# Large Sample Confidence Intervals for a Population Mean and Proportion

Posted by Beetle B. on Sun 16 July 2017

$$\newcommand{\Cov}{\mathrm{Cov}}$$ $$\newcommand{\Corr}{\mathrm{Corr}}$$ $$\newcommand{\Sample}{X_{1},\dots,X_{n}}$$

For any distribution, if $$n$$ is large, use $$Z=\frac{\bar{X}-\mu}{S/\sqrt{n}}$$ By the Central Limit Theorem, it is approximately normal. Then $$\bar{x}\pm z_{\alpha/2}s/\sqrt{n}$$ will give you a confidence interval for $$\mu$$. It is approximately $$100(1-\alpha)$$

$$n>40$$ is a good size to justify this approximation. Note that this actually has 2 random variables: $$\bar{X},S$$, which is why $$n$$ is a bit larger than our previous rule for the CLT.

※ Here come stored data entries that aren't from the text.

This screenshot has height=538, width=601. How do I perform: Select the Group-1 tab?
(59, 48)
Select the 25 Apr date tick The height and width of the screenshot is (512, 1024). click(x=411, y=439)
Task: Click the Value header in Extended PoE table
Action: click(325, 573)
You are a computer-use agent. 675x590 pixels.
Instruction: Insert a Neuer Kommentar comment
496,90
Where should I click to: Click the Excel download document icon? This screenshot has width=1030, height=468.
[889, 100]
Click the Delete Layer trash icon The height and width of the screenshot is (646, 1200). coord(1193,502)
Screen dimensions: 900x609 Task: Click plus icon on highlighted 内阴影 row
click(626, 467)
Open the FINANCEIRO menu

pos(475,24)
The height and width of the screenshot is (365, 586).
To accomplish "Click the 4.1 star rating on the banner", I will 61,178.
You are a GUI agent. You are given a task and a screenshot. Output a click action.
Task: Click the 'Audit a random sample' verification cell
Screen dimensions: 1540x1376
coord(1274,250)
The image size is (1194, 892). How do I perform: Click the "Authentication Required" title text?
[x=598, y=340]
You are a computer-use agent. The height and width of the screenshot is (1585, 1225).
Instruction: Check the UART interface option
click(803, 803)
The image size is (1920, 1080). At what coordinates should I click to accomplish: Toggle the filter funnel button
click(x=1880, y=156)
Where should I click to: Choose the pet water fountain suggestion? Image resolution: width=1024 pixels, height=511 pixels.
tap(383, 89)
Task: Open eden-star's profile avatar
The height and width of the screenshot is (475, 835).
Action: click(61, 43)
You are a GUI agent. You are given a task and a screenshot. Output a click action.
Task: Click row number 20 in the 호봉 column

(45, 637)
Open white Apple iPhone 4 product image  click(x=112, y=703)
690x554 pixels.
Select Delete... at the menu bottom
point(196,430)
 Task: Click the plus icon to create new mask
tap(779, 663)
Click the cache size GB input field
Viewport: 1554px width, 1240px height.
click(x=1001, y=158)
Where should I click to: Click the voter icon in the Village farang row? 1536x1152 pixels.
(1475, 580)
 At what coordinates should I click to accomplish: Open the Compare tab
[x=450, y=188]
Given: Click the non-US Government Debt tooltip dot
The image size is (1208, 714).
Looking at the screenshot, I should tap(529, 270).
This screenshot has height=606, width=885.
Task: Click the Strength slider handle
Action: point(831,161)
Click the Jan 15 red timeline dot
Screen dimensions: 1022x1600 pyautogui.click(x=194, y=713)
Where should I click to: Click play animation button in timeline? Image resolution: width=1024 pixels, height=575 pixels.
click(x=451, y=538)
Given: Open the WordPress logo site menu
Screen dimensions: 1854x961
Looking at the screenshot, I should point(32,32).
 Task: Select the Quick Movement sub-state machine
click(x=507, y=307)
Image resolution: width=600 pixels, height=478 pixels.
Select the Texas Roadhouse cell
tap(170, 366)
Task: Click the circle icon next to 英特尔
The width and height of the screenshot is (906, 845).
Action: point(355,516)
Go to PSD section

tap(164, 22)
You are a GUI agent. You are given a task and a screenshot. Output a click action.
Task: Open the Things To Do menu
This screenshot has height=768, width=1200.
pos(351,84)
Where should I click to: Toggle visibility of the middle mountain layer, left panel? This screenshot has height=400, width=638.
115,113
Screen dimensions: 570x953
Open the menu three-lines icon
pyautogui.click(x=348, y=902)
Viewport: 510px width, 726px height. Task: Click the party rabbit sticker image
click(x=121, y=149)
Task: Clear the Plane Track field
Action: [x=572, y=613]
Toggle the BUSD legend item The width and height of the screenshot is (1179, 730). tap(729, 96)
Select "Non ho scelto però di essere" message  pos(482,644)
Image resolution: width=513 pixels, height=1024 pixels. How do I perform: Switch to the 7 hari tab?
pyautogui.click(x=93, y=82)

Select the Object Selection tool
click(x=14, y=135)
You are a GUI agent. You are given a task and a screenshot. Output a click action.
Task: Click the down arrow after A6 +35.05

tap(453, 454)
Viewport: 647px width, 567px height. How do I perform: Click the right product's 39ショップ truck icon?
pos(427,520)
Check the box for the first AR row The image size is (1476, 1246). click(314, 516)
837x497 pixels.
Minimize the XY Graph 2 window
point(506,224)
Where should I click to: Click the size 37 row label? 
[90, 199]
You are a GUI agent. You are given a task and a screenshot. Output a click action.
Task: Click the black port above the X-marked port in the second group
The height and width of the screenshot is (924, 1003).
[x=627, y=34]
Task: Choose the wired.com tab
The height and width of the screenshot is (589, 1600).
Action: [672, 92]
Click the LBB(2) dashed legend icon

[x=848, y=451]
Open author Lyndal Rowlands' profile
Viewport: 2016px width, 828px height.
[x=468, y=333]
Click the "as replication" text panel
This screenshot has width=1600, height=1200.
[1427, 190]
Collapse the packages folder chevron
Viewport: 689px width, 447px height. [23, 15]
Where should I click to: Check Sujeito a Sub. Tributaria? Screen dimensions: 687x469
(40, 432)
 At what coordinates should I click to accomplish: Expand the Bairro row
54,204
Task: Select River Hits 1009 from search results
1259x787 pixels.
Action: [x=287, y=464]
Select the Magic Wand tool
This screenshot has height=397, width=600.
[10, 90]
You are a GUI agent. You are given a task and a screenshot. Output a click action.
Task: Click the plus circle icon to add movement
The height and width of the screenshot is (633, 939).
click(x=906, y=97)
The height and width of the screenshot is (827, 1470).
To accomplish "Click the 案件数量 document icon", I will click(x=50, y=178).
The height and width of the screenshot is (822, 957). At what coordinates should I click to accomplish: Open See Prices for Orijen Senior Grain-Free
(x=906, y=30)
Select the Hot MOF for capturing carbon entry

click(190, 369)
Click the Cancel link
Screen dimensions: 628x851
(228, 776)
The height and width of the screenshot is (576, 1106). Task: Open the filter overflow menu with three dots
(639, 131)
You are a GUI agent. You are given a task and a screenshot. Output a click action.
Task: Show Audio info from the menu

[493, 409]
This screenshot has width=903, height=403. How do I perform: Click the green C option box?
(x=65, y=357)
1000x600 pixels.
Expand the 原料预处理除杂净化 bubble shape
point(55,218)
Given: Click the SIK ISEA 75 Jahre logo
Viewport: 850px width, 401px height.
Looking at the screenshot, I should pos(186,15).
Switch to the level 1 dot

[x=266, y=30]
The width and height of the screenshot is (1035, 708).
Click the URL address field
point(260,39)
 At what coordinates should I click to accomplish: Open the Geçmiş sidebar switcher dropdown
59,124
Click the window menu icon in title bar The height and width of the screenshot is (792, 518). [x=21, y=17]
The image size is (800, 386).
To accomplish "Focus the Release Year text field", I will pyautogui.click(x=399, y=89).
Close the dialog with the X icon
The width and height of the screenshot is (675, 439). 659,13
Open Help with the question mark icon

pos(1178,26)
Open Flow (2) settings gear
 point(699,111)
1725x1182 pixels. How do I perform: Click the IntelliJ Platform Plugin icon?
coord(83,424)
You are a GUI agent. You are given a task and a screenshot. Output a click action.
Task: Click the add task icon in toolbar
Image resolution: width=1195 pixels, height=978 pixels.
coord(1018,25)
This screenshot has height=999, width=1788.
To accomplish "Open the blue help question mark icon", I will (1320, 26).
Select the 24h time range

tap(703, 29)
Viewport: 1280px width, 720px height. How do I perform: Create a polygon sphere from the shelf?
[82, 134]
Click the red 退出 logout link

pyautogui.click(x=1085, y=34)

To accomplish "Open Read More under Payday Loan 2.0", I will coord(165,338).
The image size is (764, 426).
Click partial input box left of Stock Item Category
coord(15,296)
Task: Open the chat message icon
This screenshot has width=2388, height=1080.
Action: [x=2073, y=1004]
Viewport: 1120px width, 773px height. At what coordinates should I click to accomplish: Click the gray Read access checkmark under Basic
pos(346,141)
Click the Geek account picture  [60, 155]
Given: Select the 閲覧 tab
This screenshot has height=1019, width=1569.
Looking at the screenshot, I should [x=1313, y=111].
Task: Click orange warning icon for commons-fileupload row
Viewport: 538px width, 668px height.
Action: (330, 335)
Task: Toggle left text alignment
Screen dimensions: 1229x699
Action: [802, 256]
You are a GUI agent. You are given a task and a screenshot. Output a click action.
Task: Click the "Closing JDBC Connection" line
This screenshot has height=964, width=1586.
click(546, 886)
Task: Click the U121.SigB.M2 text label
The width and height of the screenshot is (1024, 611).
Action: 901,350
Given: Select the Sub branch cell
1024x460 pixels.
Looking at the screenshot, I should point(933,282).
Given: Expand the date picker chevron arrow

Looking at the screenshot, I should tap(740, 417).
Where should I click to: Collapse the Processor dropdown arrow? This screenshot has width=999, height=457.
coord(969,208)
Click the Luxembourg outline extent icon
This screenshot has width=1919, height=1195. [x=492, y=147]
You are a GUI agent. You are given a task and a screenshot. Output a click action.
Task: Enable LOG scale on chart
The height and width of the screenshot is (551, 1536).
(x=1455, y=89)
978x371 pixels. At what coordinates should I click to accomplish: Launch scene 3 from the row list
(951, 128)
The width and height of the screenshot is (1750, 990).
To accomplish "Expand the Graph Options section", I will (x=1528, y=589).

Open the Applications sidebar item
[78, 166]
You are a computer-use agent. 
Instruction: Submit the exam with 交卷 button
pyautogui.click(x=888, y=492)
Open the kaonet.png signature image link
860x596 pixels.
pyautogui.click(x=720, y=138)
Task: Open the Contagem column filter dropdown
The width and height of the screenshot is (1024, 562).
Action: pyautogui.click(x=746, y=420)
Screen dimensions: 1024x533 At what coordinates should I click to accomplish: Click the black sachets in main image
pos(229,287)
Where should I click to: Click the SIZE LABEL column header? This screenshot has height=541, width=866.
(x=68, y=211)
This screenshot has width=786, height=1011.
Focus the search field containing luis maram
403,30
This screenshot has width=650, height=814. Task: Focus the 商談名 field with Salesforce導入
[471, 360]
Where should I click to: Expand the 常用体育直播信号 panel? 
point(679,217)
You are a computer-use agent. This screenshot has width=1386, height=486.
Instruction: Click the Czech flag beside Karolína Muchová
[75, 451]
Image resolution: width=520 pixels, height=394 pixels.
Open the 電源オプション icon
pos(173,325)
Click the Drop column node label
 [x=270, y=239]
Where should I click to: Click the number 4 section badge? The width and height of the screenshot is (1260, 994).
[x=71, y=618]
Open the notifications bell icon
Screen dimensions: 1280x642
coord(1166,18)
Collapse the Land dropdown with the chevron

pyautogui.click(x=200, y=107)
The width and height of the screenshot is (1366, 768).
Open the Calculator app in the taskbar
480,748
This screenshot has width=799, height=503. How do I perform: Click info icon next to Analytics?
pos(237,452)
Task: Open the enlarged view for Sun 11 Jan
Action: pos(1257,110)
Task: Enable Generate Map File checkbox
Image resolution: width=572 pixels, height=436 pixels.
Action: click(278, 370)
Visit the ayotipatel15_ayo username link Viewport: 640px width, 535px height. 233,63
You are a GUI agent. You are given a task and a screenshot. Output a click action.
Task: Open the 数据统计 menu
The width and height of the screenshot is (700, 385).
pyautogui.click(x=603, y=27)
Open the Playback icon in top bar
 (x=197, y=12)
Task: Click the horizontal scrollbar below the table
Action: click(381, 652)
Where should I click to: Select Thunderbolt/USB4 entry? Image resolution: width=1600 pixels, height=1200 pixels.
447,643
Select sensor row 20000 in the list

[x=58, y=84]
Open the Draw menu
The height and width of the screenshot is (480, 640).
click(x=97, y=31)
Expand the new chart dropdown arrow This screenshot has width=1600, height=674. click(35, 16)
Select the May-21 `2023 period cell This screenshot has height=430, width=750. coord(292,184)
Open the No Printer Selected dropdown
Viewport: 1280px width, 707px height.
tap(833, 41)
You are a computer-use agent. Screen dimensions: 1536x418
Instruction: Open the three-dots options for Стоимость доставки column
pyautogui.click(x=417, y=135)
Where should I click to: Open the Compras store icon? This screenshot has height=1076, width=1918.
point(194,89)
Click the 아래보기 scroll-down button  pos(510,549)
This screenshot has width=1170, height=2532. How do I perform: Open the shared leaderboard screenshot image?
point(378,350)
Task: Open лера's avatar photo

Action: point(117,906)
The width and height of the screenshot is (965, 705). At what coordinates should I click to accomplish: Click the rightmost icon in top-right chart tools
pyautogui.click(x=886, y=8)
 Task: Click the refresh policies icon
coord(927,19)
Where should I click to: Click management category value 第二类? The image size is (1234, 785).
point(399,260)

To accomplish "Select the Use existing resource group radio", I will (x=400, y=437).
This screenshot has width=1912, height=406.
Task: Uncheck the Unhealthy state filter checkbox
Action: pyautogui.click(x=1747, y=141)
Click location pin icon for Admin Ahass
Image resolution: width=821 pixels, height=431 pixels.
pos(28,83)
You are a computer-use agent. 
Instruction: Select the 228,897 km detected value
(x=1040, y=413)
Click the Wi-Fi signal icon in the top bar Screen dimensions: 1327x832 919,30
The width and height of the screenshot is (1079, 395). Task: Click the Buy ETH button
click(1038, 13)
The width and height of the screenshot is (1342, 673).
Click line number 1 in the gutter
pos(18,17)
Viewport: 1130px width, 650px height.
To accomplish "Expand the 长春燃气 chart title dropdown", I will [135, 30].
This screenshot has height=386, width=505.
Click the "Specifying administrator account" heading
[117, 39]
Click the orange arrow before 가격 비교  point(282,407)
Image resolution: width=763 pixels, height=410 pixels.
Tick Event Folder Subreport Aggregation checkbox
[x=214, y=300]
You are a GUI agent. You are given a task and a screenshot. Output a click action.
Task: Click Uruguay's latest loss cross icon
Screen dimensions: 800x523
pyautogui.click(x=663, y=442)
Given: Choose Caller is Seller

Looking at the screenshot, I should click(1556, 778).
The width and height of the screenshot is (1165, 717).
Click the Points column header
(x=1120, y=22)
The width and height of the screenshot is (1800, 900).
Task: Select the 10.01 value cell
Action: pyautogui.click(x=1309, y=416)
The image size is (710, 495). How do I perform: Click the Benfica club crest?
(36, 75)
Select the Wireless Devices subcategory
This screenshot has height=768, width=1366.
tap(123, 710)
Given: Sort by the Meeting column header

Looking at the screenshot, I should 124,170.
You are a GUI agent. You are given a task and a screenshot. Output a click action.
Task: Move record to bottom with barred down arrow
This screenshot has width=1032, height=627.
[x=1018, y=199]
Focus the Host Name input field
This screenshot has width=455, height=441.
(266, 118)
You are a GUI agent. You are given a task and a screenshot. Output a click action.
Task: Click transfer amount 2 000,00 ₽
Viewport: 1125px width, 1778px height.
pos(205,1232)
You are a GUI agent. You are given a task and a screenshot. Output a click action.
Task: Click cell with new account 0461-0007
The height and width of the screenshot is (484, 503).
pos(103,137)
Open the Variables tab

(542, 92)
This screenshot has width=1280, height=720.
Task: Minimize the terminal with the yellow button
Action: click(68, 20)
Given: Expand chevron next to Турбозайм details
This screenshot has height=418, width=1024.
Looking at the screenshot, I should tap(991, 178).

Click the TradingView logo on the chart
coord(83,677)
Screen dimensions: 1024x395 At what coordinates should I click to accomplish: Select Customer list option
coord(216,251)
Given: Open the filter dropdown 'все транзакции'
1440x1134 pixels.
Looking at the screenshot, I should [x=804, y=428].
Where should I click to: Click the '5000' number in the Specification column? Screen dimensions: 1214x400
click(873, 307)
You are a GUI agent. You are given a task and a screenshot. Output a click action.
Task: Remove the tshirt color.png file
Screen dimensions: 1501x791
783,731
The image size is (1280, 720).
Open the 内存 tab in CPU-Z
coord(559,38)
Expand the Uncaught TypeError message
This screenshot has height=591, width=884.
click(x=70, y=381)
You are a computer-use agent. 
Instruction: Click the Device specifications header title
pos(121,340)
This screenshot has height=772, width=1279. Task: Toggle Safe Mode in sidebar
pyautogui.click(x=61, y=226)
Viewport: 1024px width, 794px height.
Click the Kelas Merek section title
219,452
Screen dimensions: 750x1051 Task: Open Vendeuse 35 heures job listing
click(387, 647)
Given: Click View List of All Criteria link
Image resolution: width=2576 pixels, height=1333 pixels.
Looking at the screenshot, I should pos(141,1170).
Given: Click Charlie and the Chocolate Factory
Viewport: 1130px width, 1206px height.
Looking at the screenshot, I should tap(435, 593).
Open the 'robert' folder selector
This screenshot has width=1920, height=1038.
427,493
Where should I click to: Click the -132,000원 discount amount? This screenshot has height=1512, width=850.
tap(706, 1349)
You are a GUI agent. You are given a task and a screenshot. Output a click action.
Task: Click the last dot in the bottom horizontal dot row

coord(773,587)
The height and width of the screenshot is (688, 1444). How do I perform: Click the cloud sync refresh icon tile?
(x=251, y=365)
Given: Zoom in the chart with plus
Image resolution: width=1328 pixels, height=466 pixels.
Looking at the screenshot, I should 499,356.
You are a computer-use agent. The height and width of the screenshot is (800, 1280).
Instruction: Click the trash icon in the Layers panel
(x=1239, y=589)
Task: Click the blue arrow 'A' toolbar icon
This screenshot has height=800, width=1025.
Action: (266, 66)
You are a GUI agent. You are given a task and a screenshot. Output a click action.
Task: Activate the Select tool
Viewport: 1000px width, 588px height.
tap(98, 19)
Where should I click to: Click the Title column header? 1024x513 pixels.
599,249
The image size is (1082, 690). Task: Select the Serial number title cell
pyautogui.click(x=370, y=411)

There is no way to estimate $$n$$ in advance, though. Just be conservative on $$\sigma$$.

For large $$n$$, the upper confidence bound for $$\mu<\bar{x}+z_{\alpha}s/\sqrt{n}$$.

For large $$n$$ the lower confidence bound for $$\mu>\bar{x}-z_{\alpha}s/\sqrt{n}$$.

## A General Large Sample Confidence Interval

Need to estimate $$\theta$$. Let $$\hat{\theta}$$ satisfy:

1. It is approximately normal.
2. It is unbiased.
3. The expression for $$\sigma_{\hat{\theta}}$$ is known.

Then standardizing $$\hat{\theta}$$ gives:

\begin{equation*} P\left(-z_{\alpha/2}<\frac{\hat{\theta}-\theta}{\sigma_{\hat{\theta}}}<z_{\alpha/2}\right)\approx1-\alpha \end{equation*}

If $$\hat{\theta}$$ involves an unknown (e.g. $$\sigma$$), see if substituting $$s_{\hat{\theta}}$$ works. If $$\sigma_{\hat{\theta}}$$ involves $$\theta$$, try replacing $$\theta$$ with $$\hat{\theta}$$.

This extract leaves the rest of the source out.